REQUIRED ACTION -
Print only what runs from the line that includes "Click the Tunnel21 interface name heading" to the end of the listing, word for word, and do not include any pictures.
===============
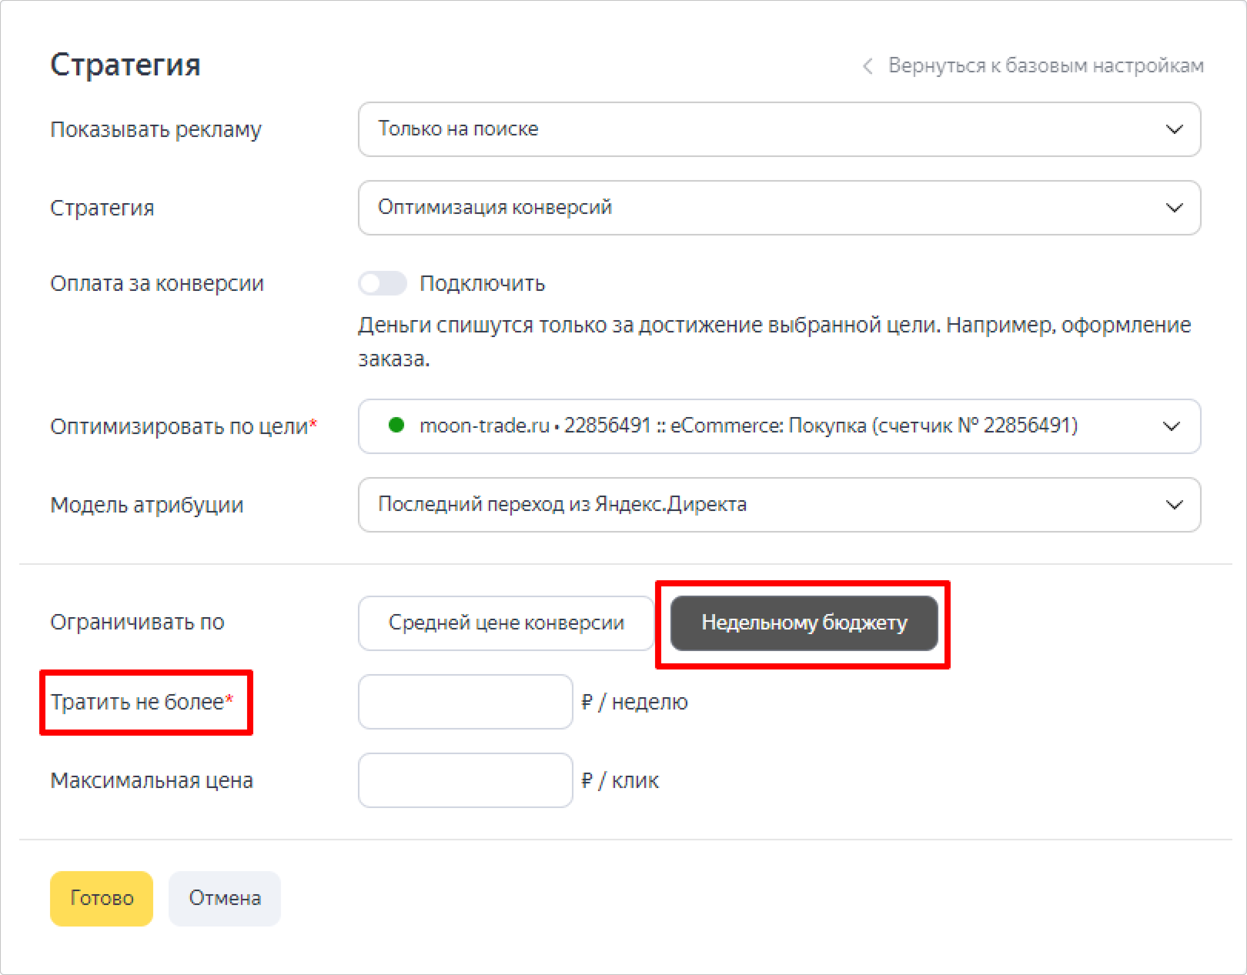Open the "Вернуться к базовым настройкам" link
Viewport: 1247px width, 975px height.
[x=1045, y=66]
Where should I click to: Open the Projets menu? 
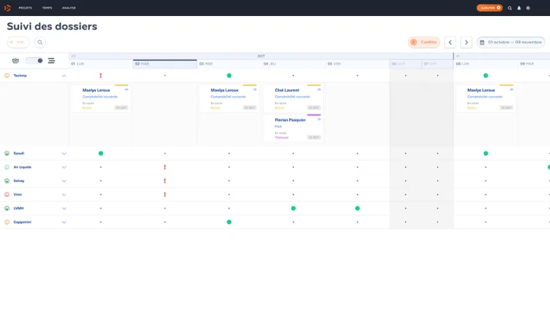(x=25, y=8)
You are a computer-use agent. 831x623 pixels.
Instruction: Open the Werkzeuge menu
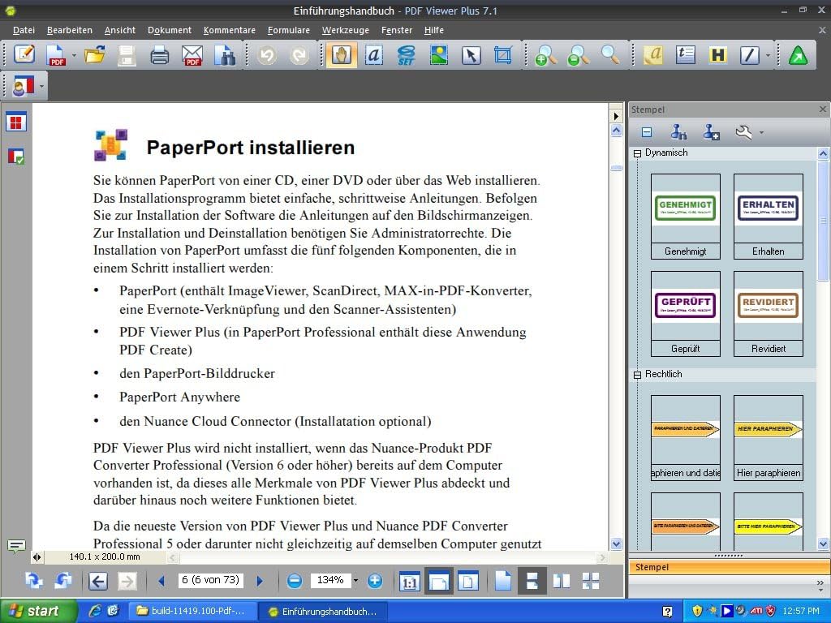point(345,30)
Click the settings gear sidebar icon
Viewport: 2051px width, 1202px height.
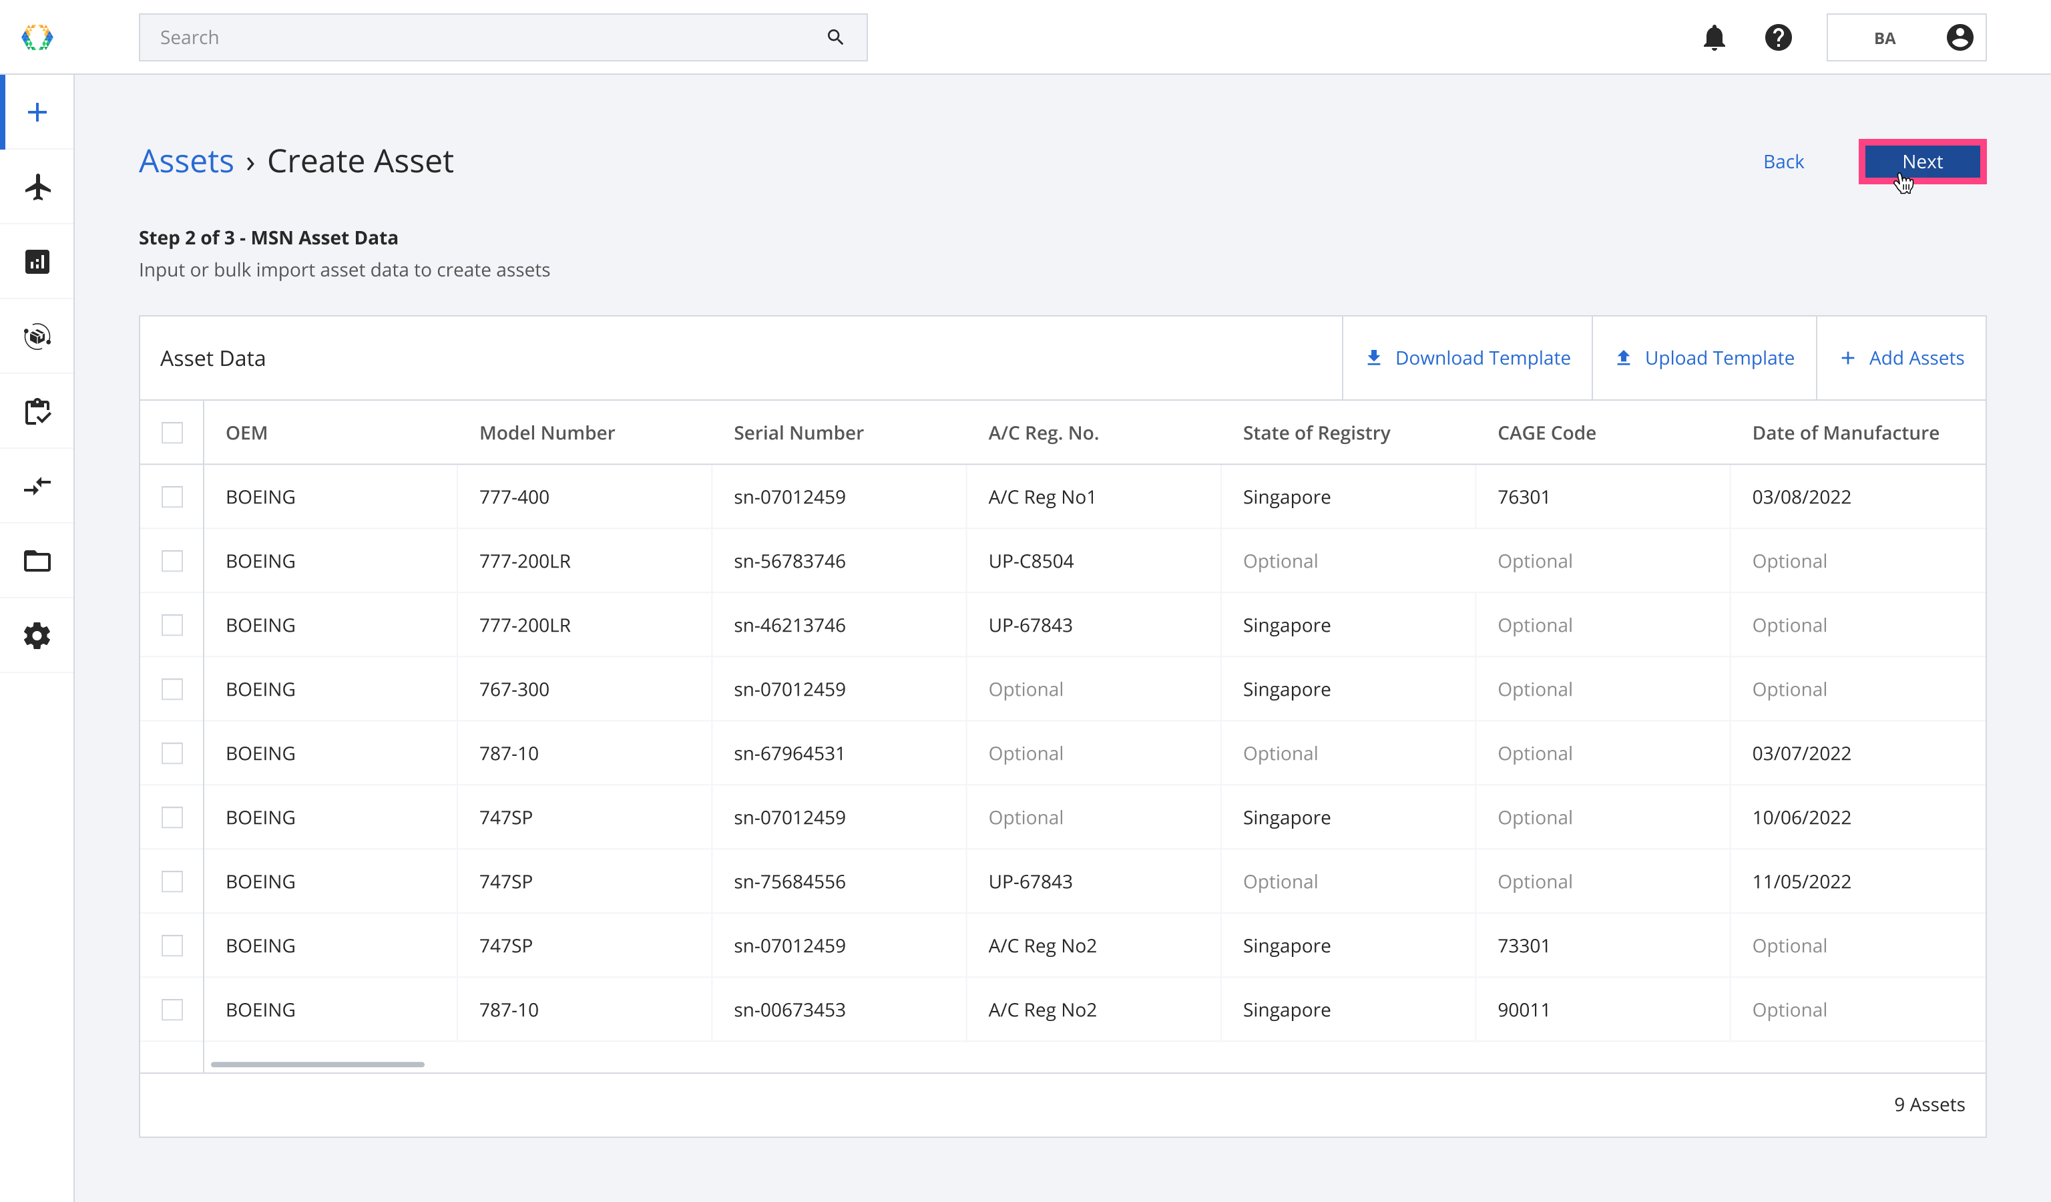[37, 635]
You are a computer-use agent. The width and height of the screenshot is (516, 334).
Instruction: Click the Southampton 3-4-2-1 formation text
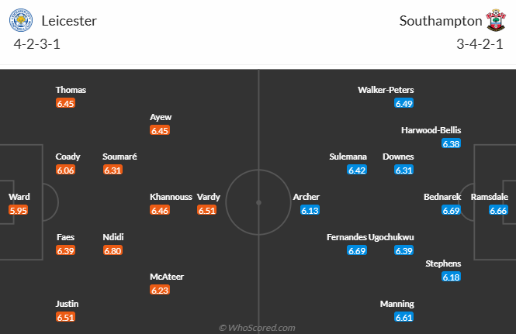point(480,44)
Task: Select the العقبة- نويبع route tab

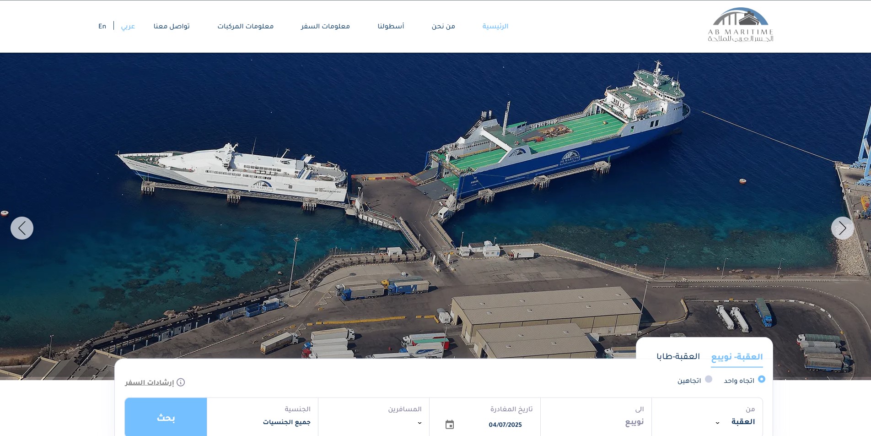Action: (737, 357)
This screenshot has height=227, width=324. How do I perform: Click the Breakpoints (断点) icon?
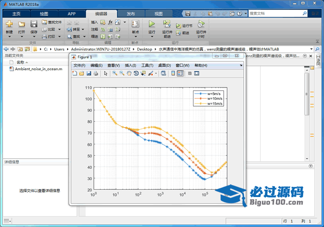point(135,25)
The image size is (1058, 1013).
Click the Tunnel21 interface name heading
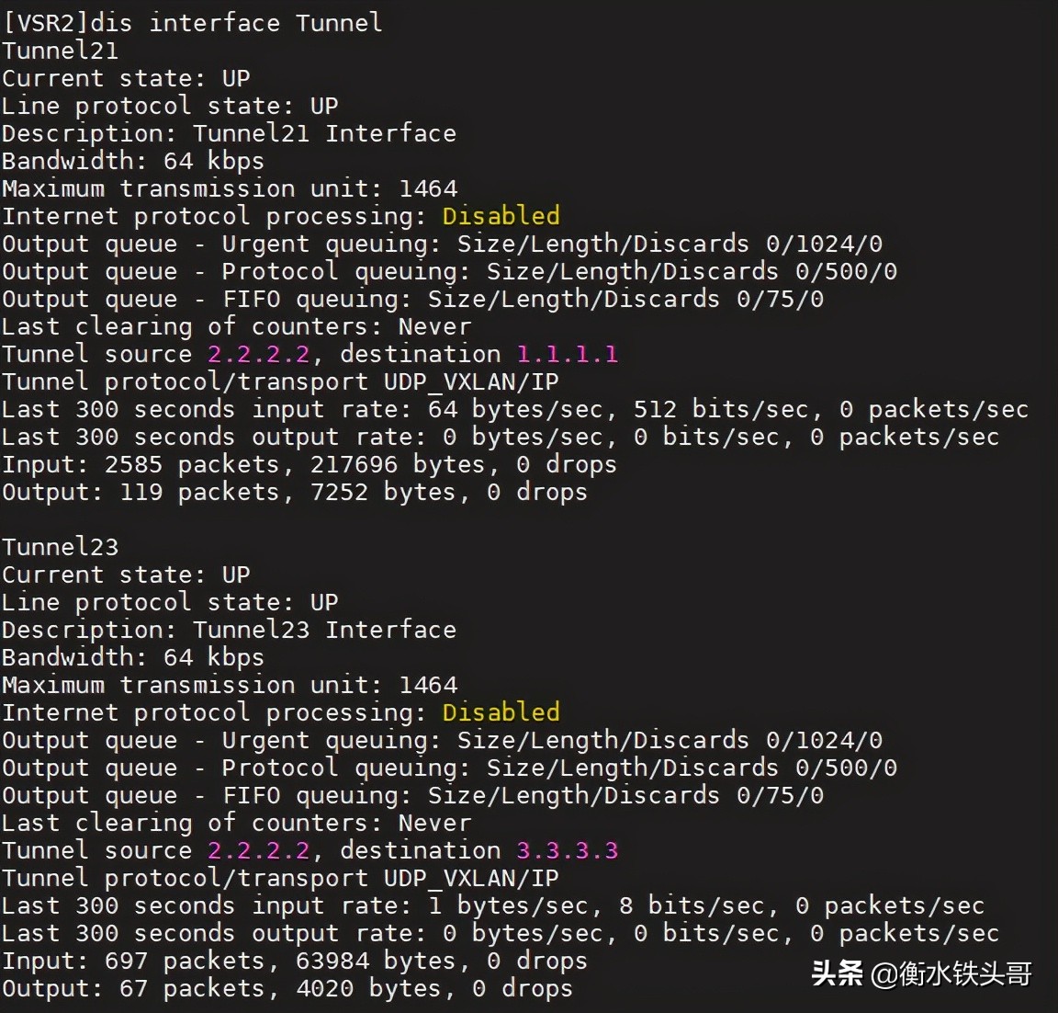coord(60,51)
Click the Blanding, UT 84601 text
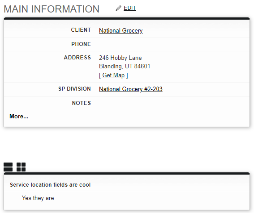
===============
ANSWER BOX -
Click the Tunnel21 interface name heading
coord(60,51)
Click the Blanding, UT 84601 text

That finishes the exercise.